Erosion of the ossicles (bones) behind the eardrum can lead to a conductive hearing loss. The bone over the facial nerve can also be destroyed, and a facial paralysis can result. The inner ear, composed of a bony labyrinth, can also be partially destroyed. This can lead to sensor neural hearing loss and dizziness. The infection can also spread into the veins carrying blood from the brain to the heart. The sigmoid sinus can get thrombosis. The infection can also spread to the covering of the brain and cause meningitis. In rare circumstances, a brain abscess can occur.

facial palsy4

Facial Nerve Paralysis with Ear Disease

Facial nerve paralysis can be seen in patients who suffer from acute and chronic ear infections (otitis media). Facial paralysis that occurs suddenly during an acute ear infection implies inflammation of the nerve. This tends to occur in infants and young children, because the bony canal surrounding the nerve is not as insulated from the middle ear space as it is in adults. Ordinarily, prompt treatment of the infection, that sometimes includes putting a hole in the ear drum (myringotomy) to remove the infected contents, leads to recovery of the nerve.
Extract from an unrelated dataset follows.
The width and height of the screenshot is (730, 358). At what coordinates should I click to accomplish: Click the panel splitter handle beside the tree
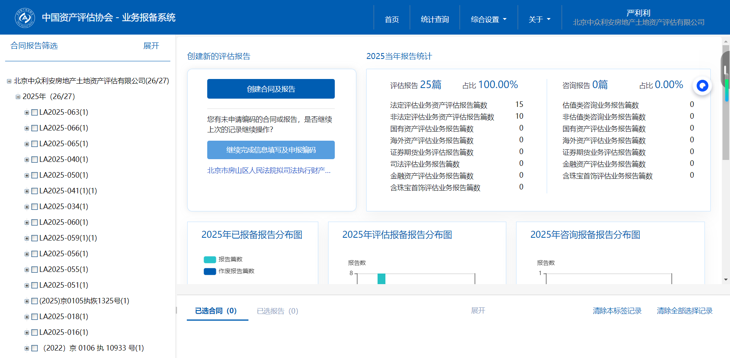176,310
Sudden facial paralysis in the setting of chronic ear disease suggests damage caused by expanding cholesteatoma. When sudden facial paralysis occurs in the face of known chronic ear disease, prompt surgical exploration with evacuation of disease and nerve decompression usually results in good recovery of function.

cholesteatoma facial palsy1


Otoscopy and Microscopic examination

Audiometry (hearing tests) may show deafness or hearing loss and are usually performed in a hospital clinic.
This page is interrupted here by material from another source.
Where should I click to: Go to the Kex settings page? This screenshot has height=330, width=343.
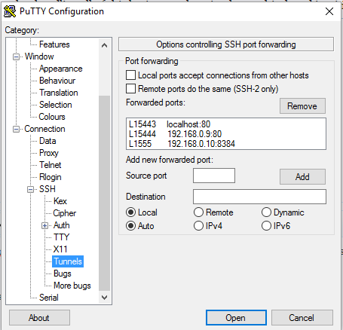(x=60, y=201)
Swabs of the ear discharge may also be taken. The discharge often contains a bacterium Pseudomonas which is responsible for the smell.

CT scans might be needed to see the extent of the damage caused by the cholesteatoma, and to plan further treatment.


Surgery removes all of the diseased areas, including the cholesteatoma itself. Virtually all cholesteatomas should be removed by surgery.



In the canal wall–down (open) procedure, the posterior canal wall is removed. A large meatoplasty is created to allow adequate air circulation into the cavity that arises from the operation. Canal wall–down operations have the highest probability of permanently ridding patients of cholesteatomas.